GOOD DATA journalism is "not really about maths," says Guardian Datablog editor Simon Rogers, it's about "treating data as another journalistic source" and making data part of news process. Financial Times economics editor Chris Giles agrees. He believes that "data helps you to get to the truth," but in dealing with data there are "exactly the same issues as dealing with sources," such as quoting sources out of context.
Chris and Simon were speaking at the London Freelance Branch March meeting on data journalism. Simon's involvement in the field goes back to the Guardian's early "news unlimited" online operation in 2001. He started work there on September 10, and the events of the following day meant there "was a sudden need for graphics of a quarter page in a way we hadn't done so before in UK," which is how he "got into the data." The Datablog has since "gone from an eccentric part of newspaper to part of the editorial process; [we] now produce two or three pieces a day hooked to the news agenda," mostly "visualisations".
Data journalism is now so vital to the Guardian that Simon works "close to news desk" and the data team - Simon and two trainees on casual shifts - "will suggest ideas for stories" to the news team. Chris adds that the line between data journalism and news journalism is now "much less demarcated".
Recent Datablog stories have been a piece (on the day Simon spoke to LFB) on antibiotics use in the UK compared to other countries, and a highly detailed look at the demographics of the 4000 or so people sentenced in connection with the 2011 riots.

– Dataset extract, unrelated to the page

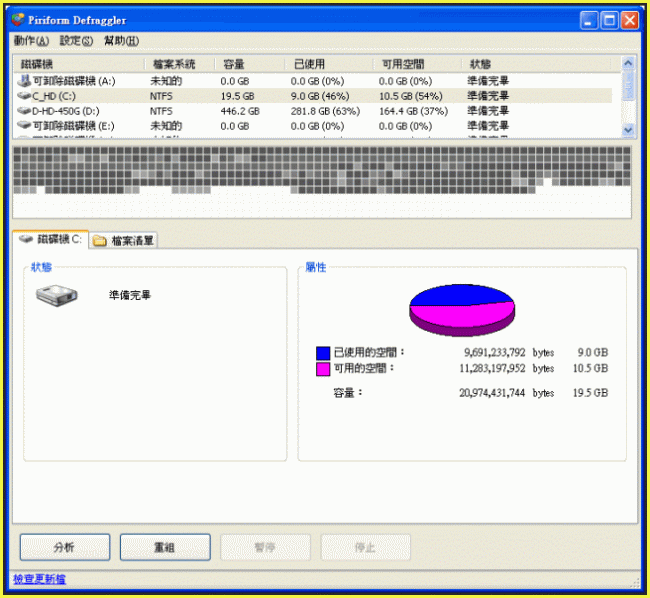
Task: Follow the 檢查更新檔 link
Action: (x=40, y=579)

After half the courts refused to release this data, and the other half wanted to charge £15 a name, the Guardian "went to the Ministry of Justice, who "gave an instruction" to release a "data deluge in tje form of pdfs." Hard-to-process pdf-format documents are "where data goes to die... governments able to appear to publish info while making it difficult to work with" by releasing it as pdfs. From the MoJ data it became clear that 2011 riot defendants were disproportionately "from poor parts of country... treated more harshly" than usual by the courts, and included "an unusual number of minors."
Why has data journalism taken off? Free online tools to visualise data have made it much easier and cheaper. Says Simon, "barriers to entry are very low, there are lots of free tools out there" to "refine" datasets, and "you don't have to be techie to use them." Chris adds that it's "much easier to manipulate data than it was, to hold people to account... the internet gives you access to data in a way that you didn't have before."
Chris Giles came from the world of statistics and economics into journalism - "telling the story I actually found harder than doing the numbers." He won his 2012 Royal Statistical Society prize and spotted a £12 billion hole in the government's finances after uncovering flaws in the Office for Budget Responsibility "model" that it uses for financial forecasting. Chris "replicated" the OBR model and "didn't quite get their results," then "went to them privately, they were helpful... quite good about it". Chris had shown, six weeks ahead of the Chancellor's autumn statement, that "things were in a much worse state than they thought." The OBR "ditched that model this year... In a way we did George Osborne a favour."
Data is now, says Chris, "quite cool; a while ago it was lonely... like being a librarian." Data journalists "don't need a degree in stats," more important is an ability to find "things that other people want to know, (to) communicate it to people." You need to produce " great storytelling out of the manipulation of data," and "good data doesn't necessarily mean good journalism."
We now have "tools we didn't have, but treat it as carefully as ever," warns Chris. There's a temptation to get so "wound up in the visualisation" that you lose sight of common sense. Chris gave the example of Datablog's analysis showing that Twitter comments on Natwest's handling of its recent cash machine failure were generally positive - but the data-manipulating software couldn't factor in the irony and sarcasm in those comments.
Can freelances get in on the data action? Chris says the FT's responses to a freelance data journalism pitch "wouldn't be different from any other story: we'd want to check it."